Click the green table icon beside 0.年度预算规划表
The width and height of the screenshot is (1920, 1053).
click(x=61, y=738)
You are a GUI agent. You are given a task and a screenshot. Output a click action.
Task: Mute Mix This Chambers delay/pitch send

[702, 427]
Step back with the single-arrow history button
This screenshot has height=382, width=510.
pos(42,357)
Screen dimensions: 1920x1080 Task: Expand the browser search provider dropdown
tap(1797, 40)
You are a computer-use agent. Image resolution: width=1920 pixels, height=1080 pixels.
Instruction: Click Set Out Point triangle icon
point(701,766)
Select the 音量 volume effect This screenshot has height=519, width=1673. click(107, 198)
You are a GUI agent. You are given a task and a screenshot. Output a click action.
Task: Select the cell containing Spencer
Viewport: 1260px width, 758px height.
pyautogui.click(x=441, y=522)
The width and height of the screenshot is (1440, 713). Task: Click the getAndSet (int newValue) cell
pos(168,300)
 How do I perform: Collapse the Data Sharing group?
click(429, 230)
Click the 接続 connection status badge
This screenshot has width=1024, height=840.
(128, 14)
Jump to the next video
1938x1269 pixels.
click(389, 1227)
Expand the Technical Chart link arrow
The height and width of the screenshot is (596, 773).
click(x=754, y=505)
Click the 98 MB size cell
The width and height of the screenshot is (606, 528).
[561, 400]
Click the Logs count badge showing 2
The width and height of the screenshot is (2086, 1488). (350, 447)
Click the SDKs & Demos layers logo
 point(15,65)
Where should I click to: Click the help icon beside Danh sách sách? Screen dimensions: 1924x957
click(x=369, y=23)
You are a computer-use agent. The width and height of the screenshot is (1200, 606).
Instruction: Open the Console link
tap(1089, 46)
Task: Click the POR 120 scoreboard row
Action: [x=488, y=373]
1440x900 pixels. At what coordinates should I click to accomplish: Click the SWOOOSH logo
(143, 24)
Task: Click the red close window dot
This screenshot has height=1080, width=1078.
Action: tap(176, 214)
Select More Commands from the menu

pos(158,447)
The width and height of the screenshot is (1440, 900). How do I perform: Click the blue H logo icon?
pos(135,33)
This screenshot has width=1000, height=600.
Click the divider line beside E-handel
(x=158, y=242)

________________

Proszę wypisać jako listę numerowaną wiersze materiału od wiersza zawierającego „Click the Logs count badge showing 2” do końca materiału, oba krańce włącznie. Puste wiersze pomiń.

* Wynik ćwiczenia *
1. Click the Logs count badge showing 2
2. The width and height of the screenshot is (2086, 1488). (350, 447)
3. Click the SDKs & Demos layers logo
4.  point(15,65)
5. Where should I click to: Click the help icon beside Danh sách sách? Screen dimensions: 1924x957
6. click(x=369, y=23)
7. You are a computer-use agent. The width and height of the screenshot is (1200, 606).
8. Instruction: Open the Console link
9. tap(1089, 46)
10. Task: Click the POR 120 scoreboard row
11. Action: [x=488, y=373]
12. 1440x900 pixels. At what coordinates should I click to accomplish: Click the SWOOOSH logo
13. (143, 24)
14. Task: Click the red close window dot
15. This screenshot has height=1080, width=1078.
16. Action: tap(176, 214)
17. Select More Commands from the menu
18. pos(158,447)
19. The width and height of the screenshot is (1440, 900). How do I perform: Click the blue H logo icon?
20. pos(135,33)
21. This screenshot has width=1000, height=600.
22. Click the divider line beside E-handel
23. (x=158, y=242)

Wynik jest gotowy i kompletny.